In Two Man Show it's patriarchy. We're questioning why patriarchy has gone so unquestioned for so long. We're shining a light on how it is such a huge part of the way that we see ourselves. The way that we relate to each other, how society is formed, how language is formed, how our thoughts are formed, our notions of gender, our notions of masculinity and femininity, and how they fit into a spectrum are all created from a society that is patriarchal.
The show is looking at that and saying, this is something that was created by humans, this is not the world, this is not the natural world, and this is the mess that we're in because of it. What would a world look like where we didn't have all of these strict ways of seeing ourselves, men and women – how would the world be different if patriarchy hadn't been invented?
"We wanted to look at masculinity and the crisis of masculinity"
This show talks a lot at how patriarchy affects men as well, which feels like a more unusual take on it. Can you talk about that?
I think as a feminist company it felt really important to us that the show was about men, and that's very much where it began. It began with us wanting to explore two male characters and have them at the centre of a show. We wanted to look at masculinity and the crisis of masculinity. There was loads of stuff at the time about suicide rates of men rising and men feeling under an enormous amount of pressure to fulfil a role that somehow feels slightly irrelevant now because the world is changing so much.
We wanted to address that and go: it's okay not to be the man that you think you have to be. We wanted to sort of deconstruct what masculinity is, how it's come to be what it is and how it has become, or is becoming, slightly irrelevant – and therefore what is in its place? We weren't trying to give men a voice, as such, because if we'd wanted to do that we would have had men in the show. It was us wanting to explore what it is to be a man, from a feminist perspective.
"Inclusivity feels like a huge part of being a feminist company"
When you describe yourselves as a feminist company, what does that mean, and how does it affect your process and your thinking?

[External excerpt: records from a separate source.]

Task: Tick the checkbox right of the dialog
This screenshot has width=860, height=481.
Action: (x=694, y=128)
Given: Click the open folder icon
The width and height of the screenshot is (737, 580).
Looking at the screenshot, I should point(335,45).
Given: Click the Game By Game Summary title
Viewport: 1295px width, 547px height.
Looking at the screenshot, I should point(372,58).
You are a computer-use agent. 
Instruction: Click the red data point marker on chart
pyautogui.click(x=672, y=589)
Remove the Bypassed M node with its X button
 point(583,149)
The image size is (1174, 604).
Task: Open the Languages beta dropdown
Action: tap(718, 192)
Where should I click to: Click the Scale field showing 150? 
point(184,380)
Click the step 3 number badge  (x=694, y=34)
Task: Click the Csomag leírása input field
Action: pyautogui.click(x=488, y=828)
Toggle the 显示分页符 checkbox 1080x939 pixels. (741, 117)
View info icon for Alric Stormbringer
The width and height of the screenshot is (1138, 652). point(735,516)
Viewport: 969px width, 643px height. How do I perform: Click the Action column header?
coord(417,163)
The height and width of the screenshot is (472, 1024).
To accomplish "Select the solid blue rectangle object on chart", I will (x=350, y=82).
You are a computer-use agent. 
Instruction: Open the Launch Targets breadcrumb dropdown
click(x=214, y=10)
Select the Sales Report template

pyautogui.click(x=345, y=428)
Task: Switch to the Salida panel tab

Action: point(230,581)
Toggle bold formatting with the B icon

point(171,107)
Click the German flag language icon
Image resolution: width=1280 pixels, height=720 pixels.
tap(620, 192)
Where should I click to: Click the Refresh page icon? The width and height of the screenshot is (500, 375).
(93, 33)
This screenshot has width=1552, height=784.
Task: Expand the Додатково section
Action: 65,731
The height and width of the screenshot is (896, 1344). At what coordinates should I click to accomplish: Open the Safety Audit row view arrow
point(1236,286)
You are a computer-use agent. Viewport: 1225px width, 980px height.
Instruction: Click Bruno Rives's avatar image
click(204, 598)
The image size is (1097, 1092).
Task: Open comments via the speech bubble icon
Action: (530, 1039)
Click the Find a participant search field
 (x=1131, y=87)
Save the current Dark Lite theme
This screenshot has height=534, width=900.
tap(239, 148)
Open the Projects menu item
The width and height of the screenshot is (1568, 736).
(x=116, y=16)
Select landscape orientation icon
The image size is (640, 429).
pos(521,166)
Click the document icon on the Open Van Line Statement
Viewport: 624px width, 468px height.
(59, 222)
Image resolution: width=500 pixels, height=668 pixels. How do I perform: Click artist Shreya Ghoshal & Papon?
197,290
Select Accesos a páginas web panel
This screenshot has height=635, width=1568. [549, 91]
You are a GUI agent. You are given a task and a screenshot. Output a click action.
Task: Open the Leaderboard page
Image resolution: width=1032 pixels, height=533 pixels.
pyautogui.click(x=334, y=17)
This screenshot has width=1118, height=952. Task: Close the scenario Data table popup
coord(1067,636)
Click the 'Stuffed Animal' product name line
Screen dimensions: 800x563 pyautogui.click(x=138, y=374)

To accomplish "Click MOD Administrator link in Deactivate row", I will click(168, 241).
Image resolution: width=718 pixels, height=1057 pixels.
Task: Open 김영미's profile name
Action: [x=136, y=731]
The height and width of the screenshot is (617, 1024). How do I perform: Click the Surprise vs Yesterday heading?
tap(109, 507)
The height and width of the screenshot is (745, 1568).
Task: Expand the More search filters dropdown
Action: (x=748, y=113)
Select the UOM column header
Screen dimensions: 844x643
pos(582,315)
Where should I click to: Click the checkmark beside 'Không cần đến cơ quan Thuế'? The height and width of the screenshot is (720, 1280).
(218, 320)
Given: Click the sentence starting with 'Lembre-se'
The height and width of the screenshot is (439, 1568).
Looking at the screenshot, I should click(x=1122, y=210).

That's a good question! We are a feminist company. I feel at the moment, actually we're really asking 'what does being a feminist company mean?'. too. We've been researching a show that is about race, and realising that for a long time we've been speaking from the privileged position of white feminism as white women, and how potentially we haven't been as inclusive as we might have been. I suppose that leads me to say, inclusivity feels like a huge part of being a feminist company.
We're a company of three women. It feels like it's about being inclusive, being progressive, being equal and not hierarchical. I think we work in quite an unconventional way because of the lack of hierarchy in a room, which can make it quite confusing, I think, for people who don't quite know how we work. Often what we're trying to do is to debunk theatrical traditions that have come out of the patriarchy. The company is often saying, this is the way this has always been, how can we undo and unthink that, how can we unravel that a little bit more?
It's partly about critiquing the theatrical world in which we've grown up, and knowing that lots of the tastes have come from a form that is quite male and has really arrived through the canon. We're still very drawn to lots of those things, like narrative and certain things being really conventional. So I suppose part of what we're trying to do is rupture all of that.
"We're naked in the show and that's sort of the main feature of it "
Being part of the Edinburgh Showcase, obviously the hope is that the work will be picked up and you'll be able to tour abroad and share the work with more people. For all of the UK's myriad problems with the patriarchy and with feminism and with the way it treats women, we are obviously more progressive than an awful lot of societies. Have you guys thought about that in terms of where you might want to take the show and how it might resonate differently in a different place?
Yes, we have, and I can't imagine there being anywhere that would want to take the show that we wouldn't want to go to. I'm pretty sure we're up for going anywhere that thinks they would have receptive audiences. We're naked in the show and that's sort of the main feature of it – deconstructing how we look at women's naked bodies and what a naked woman's body normally means when you see it on stage, and trying to reframe that. It won't be appropriate for some places.
I wonder how many people will be put off. It would be fascinating to see how people from other cultures respond to it. But obviously a lot of Europe is much more open to nakedness and is much less private about that than we are in the UK.
Two Man Show is at Northern Stage at Summerhall from 21–26 August (not Wednesday 23 August).